8. Deploying the frontend
- Static build (Vite) → Vercel / Cloudflare Pages. No secrets ship client-side.
- Config per chain in
public/config.json; don't rebuild per env. - Set
Content-Security-Policy; forbid inline scripts except vetted. - Pin RPC endpoints in your own backend; don't expose API keys to the browser.
9. Monitoring with OpenZeppelin Defender / Tenderly
- Defender Sentinels — condition-based alerts on events (e.g., "paging if withdraw > $100k").
- Tenderly — tx simulator + alerts + Web3 Actions (serverless reactors). Great for incident forensics.
- Forta — federated monitoring network; detect protocol anomalies with custom bots.
10. Incident response
- Pause switch runbook: who calls it, how many sigs, how to communicate.
- Public post-mortem template (within 72h of major incident).
- Bug bounty on Immunefi with clear scope and severity payouts.
- "War room" Slack channel; dedicated status page.
11. Project
Capstone — integrate everything: Phase 6 contracts, Phase 7 UI, Phase 8 indexer.
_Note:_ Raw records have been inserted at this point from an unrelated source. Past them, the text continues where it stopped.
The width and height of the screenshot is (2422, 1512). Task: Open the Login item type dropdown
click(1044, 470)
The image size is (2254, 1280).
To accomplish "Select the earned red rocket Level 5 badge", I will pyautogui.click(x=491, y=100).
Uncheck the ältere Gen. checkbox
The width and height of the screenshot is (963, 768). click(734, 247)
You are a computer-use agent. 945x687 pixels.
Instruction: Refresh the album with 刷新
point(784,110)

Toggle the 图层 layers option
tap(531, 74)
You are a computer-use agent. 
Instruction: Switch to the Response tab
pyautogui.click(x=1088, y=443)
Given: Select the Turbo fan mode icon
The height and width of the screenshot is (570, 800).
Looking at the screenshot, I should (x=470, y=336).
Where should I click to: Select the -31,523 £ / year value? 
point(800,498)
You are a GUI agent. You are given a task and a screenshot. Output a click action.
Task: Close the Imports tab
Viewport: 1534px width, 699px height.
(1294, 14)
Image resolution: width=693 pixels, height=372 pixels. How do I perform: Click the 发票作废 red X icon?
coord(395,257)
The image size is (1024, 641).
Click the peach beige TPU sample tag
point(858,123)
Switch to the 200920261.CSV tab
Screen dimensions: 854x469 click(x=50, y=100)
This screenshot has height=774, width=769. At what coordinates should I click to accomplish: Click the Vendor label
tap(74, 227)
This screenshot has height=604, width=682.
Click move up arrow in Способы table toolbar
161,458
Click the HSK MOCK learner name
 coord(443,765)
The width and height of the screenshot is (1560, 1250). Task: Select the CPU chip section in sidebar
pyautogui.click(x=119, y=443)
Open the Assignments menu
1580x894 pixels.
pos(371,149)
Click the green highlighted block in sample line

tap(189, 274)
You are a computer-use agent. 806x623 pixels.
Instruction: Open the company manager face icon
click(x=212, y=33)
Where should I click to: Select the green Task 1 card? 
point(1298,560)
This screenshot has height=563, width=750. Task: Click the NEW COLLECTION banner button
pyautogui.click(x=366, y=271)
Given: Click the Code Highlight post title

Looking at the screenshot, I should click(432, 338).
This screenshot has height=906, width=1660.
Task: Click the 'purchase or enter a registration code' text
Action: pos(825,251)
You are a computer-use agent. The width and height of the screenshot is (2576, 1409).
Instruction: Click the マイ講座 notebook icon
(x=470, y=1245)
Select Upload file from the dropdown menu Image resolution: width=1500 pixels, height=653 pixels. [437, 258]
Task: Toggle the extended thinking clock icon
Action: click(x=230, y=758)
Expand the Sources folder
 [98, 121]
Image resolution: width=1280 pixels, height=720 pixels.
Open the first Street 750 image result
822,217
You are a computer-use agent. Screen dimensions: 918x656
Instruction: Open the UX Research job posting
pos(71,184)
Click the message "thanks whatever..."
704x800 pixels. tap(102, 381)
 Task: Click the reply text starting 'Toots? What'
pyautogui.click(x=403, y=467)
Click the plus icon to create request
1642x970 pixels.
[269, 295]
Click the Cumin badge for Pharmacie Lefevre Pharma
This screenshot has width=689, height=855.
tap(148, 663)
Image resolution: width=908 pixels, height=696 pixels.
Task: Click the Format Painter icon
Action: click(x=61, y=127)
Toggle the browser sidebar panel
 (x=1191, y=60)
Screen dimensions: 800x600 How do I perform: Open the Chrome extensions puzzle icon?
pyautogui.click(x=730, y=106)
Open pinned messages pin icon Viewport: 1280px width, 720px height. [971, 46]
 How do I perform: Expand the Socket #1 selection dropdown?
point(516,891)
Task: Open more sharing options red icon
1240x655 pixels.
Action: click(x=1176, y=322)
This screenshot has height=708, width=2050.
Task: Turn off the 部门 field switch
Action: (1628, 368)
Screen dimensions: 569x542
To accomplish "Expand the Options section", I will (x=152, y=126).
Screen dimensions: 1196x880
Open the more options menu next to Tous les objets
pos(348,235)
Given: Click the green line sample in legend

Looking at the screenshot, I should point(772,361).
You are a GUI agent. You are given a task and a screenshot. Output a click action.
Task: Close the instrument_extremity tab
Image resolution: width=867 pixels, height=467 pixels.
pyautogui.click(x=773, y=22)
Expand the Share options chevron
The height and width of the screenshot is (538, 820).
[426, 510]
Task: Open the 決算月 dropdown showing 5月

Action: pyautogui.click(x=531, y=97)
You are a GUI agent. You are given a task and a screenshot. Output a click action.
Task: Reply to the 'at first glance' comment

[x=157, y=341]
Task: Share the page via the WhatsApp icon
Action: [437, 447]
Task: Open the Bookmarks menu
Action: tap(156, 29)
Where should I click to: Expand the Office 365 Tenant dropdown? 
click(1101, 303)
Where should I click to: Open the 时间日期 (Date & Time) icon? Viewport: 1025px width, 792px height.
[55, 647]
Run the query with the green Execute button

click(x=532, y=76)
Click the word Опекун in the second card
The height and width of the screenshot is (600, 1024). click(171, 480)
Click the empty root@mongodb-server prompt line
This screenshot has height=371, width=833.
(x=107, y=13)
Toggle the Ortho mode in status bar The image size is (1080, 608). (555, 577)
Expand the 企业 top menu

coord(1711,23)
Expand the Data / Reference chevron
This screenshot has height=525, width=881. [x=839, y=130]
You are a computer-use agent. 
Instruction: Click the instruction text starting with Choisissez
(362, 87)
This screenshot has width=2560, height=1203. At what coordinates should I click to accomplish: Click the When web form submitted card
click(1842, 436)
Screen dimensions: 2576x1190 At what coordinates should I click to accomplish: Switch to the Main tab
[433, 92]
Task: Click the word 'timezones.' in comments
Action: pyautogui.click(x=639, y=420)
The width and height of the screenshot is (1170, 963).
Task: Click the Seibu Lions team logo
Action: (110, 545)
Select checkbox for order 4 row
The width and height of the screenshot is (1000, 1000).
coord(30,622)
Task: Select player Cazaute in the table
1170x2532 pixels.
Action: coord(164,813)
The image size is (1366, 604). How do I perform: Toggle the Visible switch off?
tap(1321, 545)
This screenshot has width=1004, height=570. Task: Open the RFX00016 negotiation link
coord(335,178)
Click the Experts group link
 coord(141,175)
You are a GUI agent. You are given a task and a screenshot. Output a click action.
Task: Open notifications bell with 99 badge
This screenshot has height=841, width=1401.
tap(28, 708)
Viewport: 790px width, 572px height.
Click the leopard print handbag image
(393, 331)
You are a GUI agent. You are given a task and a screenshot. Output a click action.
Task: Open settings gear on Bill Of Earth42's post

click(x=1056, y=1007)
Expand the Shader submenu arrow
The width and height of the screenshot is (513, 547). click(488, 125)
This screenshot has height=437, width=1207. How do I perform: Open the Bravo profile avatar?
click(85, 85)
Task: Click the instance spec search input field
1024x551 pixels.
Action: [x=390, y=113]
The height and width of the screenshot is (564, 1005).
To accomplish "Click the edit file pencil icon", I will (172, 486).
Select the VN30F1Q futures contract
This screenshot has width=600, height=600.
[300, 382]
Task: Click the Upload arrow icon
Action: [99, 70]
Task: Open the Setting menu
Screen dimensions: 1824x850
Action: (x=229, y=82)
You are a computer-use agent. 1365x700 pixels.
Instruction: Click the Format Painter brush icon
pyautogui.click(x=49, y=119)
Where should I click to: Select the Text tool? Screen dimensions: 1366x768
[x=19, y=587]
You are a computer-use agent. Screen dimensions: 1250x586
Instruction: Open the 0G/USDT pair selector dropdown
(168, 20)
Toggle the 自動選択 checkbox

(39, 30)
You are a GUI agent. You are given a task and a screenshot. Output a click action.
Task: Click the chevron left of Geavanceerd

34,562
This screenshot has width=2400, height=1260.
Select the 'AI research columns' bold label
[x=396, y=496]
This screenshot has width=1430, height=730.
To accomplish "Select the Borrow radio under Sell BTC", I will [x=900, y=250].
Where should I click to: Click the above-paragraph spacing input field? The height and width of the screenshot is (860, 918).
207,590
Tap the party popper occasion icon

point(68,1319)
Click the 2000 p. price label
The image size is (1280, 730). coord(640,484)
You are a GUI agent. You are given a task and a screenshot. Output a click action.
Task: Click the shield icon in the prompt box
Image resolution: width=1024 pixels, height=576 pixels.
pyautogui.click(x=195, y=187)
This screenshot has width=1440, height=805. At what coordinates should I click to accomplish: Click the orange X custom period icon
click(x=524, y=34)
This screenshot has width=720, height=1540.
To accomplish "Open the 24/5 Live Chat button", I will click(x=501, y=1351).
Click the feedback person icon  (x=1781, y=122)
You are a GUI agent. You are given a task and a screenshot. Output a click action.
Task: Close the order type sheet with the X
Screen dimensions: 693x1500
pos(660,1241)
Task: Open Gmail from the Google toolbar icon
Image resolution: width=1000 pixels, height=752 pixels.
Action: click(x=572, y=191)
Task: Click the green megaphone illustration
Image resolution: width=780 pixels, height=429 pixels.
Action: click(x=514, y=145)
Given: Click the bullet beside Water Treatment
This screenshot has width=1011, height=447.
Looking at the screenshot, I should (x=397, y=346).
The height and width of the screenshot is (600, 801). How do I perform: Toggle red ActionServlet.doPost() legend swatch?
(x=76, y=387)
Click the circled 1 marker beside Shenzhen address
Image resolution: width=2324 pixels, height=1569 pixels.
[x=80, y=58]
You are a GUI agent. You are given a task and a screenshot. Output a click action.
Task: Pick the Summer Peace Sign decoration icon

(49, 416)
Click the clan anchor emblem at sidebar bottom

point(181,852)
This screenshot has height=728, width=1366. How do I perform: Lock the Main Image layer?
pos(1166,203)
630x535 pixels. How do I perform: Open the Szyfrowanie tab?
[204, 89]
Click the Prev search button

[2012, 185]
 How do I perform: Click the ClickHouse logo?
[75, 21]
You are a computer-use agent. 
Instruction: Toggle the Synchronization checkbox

Deploy to Base Sepolia. Wrap ownership in a Safe multisig. Add Grafana dashboards for RPC + indexer lag. Write a README that a fresh engineer can use to redeploy from scratch in < 30 minutes.
Quiz
Q. Your indexer silently fell behind by 4 hours because the RPC returned a 200 with an empty
logs: [] array. How do you detect this kind of failure?- Check HTTP status codes
- Trust Alchemy's SLA
- Emit a metric
lag_blocks = head − cursorand alert when it exceeds threshold; cross-check with a second RPC - Restart nightly
"Empty result" is indistinguishable from "nothing happened". Always compute lag against the current head and run a shadow check against a second provider.